I will not enter into debates with commenters about why comments were or were not approved. In the final instance this is my private site, which I operate as a hobby — I spend no money on it, make no money from it, and do it because it amuses me. If anybody finds that their comments are rejected consistently, they might draw a reasonable conclusion and comment somewhere else instead or start up their own site.

8 replies on “Comments policy”

Ha, I can make a comment here although I’ve never been able to make a comment on any of the posts!

Courtroom 1 link gives me “Error loading player: No playable sources found” at the same time as Al-Jazeera Eng News shows the live feed. Any ideas?

All the best

“!Speaking about the count accusing Mladic of genocide in six Bosnian municipalities in 1992, Orie said that according to the judges, some perpetrators in the six municipalities had a plan to destroy Bosniaks, but the chamber found that the targeted group represented a relatively small number of the group of the total number of Bosniaks” (from BI live blog). “Relatively small”? Sabotages the basic principle underlying the Convention, to stop the process of genocide before it proceeds to completion. Vile.

I look forward to your comments when the judgment is published and you’ve had time to read it. Meanwhile it’s hard to get to grips with the idea that the ICTY was unable to see Srebrenica as the visible tip of a wider genocide in at least the area of Republika Srpska. We may be “still in early days of jurisprudence on genocide” but the next genocide, Rakhine isn’t waiting on the jurisprudence. This and the Karadzic municipalities verdict should force a review conference on the Convention and its implementation as a minimum to establish some form of guideline. Perhaps a starting point.would be something along the lines of a monitoring agency, threat identification, protective/preventive measures including declaration of UN safe areas, followed by triggering of UN responsibility as soon as the safe area demarcation line is violated (per Hasan Nuhanovic suggestion).

[No comments even on new posts so please excuse me if I carry on here.]

“I am not fond of the concept [of having genocide as a legal category] as it recapitulates the bigots’ habit of reducing people to their ascribed ethnic identities”

I was under the impression that the concept was a way of preventing and punishing the bigots’ habit of reducing people to their ascribed ethnic corpses.

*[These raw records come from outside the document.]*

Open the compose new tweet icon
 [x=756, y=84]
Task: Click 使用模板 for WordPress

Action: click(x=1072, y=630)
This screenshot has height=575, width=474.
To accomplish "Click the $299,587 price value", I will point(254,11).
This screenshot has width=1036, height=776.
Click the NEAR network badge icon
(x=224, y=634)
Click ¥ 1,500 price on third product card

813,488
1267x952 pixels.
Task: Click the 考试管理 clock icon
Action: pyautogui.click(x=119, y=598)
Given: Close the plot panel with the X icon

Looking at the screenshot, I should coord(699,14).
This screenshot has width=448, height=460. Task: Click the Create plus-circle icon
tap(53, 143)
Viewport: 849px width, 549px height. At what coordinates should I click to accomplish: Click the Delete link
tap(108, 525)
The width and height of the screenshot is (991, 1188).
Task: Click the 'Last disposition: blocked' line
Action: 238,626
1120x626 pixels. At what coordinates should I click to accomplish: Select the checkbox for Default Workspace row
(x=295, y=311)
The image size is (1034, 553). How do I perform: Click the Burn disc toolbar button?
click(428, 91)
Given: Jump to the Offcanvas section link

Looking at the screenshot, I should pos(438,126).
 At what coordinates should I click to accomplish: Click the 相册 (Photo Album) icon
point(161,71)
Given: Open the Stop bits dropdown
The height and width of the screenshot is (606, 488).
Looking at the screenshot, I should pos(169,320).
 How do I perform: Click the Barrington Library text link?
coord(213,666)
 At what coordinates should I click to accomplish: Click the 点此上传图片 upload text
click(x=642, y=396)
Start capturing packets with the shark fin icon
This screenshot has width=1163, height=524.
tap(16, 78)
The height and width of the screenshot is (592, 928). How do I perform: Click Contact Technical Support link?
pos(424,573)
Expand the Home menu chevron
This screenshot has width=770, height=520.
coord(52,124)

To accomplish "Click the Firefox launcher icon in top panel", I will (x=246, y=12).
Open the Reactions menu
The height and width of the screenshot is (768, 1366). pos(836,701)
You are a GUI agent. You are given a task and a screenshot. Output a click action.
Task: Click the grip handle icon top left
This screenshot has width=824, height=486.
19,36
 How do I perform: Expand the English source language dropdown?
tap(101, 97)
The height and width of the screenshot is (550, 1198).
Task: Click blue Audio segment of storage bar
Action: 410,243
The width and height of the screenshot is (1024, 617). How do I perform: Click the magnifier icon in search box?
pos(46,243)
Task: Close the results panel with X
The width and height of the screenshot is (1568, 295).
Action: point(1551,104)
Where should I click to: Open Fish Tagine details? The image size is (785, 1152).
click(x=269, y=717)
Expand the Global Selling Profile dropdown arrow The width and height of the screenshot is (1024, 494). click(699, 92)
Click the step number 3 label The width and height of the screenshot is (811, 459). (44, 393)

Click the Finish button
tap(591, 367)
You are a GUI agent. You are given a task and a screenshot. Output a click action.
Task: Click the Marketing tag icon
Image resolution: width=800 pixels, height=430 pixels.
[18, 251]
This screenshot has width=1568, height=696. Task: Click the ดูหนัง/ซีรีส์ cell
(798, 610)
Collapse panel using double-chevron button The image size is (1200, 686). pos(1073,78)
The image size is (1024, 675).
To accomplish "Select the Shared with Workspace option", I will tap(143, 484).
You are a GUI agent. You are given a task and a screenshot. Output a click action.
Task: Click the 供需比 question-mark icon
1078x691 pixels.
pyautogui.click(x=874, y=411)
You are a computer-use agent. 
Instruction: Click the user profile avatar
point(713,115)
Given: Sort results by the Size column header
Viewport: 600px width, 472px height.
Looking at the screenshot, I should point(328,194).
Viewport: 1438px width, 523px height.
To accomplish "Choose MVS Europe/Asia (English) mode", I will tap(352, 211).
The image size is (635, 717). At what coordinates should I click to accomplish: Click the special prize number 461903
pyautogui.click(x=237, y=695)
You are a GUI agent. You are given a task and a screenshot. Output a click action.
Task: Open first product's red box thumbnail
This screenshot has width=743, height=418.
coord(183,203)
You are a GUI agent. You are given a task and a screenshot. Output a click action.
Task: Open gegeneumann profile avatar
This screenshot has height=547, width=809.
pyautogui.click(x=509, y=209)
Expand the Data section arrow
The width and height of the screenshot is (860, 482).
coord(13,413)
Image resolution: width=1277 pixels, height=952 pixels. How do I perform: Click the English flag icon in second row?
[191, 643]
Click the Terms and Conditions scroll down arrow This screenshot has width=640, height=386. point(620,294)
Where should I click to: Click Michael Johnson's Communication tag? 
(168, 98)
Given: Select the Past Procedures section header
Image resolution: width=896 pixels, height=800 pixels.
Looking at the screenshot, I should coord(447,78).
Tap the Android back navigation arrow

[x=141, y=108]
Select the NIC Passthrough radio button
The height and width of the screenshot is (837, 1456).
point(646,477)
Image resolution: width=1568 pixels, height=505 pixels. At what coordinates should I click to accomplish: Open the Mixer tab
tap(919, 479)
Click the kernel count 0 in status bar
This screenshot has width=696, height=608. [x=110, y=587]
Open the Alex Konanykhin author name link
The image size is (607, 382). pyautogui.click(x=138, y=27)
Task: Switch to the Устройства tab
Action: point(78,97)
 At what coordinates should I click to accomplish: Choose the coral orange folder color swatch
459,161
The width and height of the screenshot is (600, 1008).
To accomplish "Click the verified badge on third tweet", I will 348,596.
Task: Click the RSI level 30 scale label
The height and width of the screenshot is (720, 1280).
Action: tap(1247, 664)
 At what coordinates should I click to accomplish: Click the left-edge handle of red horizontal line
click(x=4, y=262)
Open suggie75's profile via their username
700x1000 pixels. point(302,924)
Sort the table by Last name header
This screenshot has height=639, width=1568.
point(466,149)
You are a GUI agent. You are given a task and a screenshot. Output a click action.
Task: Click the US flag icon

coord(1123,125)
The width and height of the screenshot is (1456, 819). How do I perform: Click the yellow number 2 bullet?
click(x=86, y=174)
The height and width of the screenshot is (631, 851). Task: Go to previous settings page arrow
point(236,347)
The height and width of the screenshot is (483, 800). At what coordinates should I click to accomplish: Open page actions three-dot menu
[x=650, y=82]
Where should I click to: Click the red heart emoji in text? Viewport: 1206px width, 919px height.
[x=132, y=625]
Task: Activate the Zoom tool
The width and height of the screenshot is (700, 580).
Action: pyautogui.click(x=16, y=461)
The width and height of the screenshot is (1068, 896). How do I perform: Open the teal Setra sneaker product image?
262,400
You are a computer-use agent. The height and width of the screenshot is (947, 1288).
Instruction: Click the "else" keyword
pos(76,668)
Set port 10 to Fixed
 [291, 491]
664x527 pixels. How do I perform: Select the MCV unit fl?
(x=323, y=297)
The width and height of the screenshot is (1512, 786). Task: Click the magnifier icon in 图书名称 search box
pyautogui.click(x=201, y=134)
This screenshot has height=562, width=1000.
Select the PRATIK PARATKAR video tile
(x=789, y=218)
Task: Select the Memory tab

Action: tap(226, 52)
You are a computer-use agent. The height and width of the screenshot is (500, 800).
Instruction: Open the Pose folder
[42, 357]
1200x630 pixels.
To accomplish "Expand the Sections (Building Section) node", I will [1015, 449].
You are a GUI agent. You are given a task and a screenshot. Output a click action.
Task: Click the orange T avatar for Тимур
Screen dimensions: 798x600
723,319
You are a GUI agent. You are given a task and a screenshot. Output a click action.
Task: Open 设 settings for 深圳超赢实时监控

It’s a question worth discussing. But maybe it is more interesting to take a look at Philippe Sands, East West Street. He gives parallel biographies of Hersch Lauterpacht and Raphael Lemkin and uses it to trace the (indirect) debate between them over whether to use genocide or CaH at the end of WW2. I am not sure that I agree with all of the conclusions he offers, but it is interesting reading all the same.